The tearsheets and charts presented are not illusions. They used the same tools as any other program executed on the Quantopian website. The architecture and structure of the program needs to be better understood before accepting such phenomenal performance levels.
There Is No Magic
This is not magic, there is no secret sauce, it is just a different way of looking at the portfolio management problem. Not uniquely as a trading program but as a hybrid able to trade and invest for the long term.
It is not by having the CVXOPT optimizer predicting where stocks are going that the strategy is making its money. It is mostly by holding tight and waiting. From the last tearsheet, the average holding time was about 6.16 years (1553 trading days) on its 14-year backtest.
The optimizer does not have that much of a forward vision. It is a short-term myopic predictor at best, and in this case, practically operating on quasi-random price fluctuations. A way of saying that trading decisions are made almost as if on market noise (based on parameter changes at the 8th decimal). This can be acceptable if the trading account is growing, meaning that the strategy is making money regardless.
In any strategy where you know you have a larger than 50/50 win rate, you could apply a Kelly or half-Kelly number to the process to enhance performance. Thereby, on average, making larger bets which on average should produce higher performance levels. The same kind of notion is applied here as well but without the use of the Kelly criterion.
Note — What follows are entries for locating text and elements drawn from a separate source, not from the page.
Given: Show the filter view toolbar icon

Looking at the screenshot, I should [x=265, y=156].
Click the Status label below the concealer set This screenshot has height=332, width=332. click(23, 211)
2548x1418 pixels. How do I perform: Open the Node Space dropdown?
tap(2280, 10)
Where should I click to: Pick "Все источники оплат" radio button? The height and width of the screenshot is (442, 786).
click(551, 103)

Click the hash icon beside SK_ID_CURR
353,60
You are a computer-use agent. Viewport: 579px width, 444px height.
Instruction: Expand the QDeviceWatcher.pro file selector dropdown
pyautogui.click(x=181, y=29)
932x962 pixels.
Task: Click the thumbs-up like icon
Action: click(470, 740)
The following chart shows the probability of making a profitable trading decision. And this even if it is understood that the strategy might be mostly playing on some market noise.
This trading strategy is a variation on a theme. It is part of those strategies that take core positions and trade over those same positions. There are a great number of those out there too. In fact, there are millions of methods out there, each having their own set of procedures and objectives. And there are still even more undiscovered or undisclosed methods that need to be explored.
Still, this one is different in its way of looking at things. It has a long-term perspective, it can be controlled from the outside just as the DEVX8 system can, and to top it off, you can make it really fly.